**Extracted entries**
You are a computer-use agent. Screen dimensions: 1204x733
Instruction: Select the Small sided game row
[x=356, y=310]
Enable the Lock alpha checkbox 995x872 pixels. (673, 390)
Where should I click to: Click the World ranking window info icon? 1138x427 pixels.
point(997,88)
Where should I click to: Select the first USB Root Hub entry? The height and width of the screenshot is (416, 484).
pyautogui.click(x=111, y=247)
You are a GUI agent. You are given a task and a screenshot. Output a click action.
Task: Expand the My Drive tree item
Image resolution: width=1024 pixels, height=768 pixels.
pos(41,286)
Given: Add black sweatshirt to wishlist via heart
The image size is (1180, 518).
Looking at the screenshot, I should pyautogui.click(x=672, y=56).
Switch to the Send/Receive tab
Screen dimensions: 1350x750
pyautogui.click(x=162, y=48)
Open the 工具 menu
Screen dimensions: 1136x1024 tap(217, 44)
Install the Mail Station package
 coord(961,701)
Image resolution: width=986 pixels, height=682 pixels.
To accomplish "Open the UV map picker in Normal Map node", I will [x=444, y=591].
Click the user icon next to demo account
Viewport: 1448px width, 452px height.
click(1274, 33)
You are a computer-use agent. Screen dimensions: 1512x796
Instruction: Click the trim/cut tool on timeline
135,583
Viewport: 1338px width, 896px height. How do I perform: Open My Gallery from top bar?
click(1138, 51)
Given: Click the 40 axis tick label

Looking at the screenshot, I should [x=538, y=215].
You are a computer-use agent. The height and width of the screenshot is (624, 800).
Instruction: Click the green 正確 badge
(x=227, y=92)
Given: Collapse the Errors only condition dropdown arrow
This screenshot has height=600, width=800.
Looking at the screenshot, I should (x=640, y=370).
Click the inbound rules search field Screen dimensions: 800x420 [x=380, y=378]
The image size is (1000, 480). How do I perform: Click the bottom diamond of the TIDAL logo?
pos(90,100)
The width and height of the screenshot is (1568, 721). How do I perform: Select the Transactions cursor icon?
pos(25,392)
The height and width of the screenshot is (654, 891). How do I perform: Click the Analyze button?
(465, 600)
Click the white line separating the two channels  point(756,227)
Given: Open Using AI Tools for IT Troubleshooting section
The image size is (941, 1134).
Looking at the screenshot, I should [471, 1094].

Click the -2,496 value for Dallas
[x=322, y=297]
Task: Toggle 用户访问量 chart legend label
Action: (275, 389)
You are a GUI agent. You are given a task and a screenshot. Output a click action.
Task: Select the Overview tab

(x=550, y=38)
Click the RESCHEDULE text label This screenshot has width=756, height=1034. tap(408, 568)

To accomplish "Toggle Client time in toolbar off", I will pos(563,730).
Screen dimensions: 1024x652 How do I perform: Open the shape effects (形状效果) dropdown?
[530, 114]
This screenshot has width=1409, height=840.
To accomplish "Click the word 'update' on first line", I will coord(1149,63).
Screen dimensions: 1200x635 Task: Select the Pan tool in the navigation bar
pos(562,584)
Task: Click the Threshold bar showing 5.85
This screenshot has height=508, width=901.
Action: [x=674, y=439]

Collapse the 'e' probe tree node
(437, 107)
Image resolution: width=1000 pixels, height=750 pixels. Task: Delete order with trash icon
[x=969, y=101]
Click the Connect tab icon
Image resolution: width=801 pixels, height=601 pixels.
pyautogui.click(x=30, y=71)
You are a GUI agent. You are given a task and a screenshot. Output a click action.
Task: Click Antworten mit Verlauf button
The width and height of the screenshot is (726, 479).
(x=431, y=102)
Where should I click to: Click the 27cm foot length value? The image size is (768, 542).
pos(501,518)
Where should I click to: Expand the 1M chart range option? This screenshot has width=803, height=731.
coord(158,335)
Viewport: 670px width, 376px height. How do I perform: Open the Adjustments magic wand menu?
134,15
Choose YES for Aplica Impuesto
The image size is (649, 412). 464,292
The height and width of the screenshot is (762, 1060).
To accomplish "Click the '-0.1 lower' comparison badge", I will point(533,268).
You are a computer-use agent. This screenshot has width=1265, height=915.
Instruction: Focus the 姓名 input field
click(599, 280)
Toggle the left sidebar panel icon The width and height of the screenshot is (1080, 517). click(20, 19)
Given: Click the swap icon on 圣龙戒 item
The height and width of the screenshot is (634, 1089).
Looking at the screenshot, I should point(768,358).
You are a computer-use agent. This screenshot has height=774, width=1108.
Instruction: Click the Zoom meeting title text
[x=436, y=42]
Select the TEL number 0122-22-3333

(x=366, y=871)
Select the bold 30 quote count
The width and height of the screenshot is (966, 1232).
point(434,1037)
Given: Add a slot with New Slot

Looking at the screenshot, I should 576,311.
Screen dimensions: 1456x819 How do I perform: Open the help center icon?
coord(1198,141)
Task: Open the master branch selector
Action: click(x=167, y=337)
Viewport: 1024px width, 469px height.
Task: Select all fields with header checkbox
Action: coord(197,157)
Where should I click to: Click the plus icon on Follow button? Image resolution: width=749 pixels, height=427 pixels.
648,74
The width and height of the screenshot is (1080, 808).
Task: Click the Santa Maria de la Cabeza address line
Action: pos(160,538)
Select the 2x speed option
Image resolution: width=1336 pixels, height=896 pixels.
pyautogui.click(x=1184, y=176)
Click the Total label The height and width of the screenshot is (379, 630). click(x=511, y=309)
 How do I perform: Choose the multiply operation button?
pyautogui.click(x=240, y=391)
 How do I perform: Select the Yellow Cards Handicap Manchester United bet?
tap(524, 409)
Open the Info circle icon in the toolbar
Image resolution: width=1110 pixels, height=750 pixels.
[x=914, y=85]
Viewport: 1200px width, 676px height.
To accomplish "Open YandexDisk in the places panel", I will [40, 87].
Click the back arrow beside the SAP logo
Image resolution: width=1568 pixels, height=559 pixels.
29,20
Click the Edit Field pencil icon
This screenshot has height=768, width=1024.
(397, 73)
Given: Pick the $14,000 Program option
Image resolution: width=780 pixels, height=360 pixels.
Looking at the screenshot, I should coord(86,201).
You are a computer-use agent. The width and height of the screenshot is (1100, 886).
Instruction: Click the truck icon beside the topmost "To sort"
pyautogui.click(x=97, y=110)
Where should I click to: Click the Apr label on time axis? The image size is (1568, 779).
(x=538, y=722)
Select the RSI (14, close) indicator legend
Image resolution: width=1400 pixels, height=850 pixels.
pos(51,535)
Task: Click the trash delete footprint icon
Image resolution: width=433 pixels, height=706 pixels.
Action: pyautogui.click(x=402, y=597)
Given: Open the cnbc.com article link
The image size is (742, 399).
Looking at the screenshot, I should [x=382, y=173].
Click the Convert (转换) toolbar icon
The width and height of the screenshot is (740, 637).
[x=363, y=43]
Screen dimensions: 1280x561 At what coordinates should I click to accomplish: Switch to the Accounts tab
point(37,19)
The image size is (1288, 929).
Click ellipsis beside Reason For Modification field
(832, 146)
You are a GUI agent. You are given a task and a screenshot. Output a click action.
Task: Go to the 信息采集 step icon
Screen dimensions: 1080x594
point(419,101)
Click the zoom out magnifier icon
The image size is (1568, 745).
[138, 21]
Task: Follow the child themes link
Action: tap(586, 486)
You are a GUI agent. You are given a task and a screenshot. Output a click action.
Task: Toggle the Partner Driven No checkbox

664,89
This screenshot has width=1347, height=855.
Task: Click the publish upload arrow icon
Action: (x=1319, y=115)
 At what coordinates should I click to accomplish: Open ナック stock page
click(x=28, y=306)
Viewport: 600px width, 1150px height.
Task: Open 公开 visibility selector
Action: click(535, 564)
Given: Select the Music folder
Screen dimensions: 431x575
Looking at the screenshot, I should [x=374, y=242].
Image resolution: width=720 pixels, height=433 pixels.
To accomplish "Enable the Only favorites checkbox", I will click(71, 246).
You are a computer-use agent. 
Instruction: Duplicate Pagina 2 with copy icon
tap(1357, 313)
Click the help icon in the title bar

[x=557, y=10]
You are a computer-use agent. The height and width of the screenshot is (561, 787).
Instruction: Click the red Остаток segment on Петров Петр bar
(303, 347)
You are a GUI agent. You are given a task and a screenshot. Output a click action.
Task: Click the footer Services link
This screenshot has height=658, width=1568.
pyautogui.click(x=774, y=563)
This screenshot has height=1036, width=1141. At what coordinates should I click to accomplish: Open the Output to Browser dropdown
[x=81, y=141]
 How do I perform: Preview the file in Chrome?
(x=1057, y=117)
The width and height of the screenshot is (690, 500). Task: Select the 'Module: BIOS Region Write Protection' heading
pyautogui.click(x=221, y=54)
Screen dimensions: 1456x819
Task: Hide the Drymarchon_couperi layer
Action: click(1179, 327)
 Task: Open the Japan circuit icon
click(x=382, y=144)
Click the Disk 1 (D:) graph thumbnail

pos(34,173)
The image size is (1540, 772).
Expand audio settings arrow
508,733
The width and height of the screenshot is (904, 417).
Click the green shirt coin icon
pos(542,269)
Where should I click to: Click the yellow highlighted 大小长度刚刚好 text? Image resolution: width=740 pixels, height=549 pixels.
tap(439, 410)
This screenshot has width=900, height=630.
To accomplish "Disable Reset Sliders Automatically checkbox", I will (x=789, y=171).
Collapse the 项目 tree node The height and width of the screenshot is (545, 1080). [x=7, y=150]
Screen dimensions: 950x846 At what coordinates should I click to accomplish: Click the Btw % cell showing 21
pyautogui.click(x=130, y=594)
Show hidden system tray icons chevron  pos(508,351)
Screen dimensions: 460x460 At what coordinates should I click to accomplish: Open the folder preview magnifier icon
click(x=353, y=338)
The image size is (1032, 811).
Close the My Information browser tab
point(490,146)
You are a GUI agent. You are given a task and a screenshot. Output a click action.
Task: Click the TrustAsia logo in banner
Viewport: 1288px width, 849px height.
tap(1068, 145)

**Exercise**
Search the records above for "panel" and copy every line that has it.

**Exercise answer**
Toggle the left sidebar panel icon The width and height of the screenshot is (1080, 517). click(20, 19)
To accomplish "Open YandexDisk in the places panel", I will [40, 87].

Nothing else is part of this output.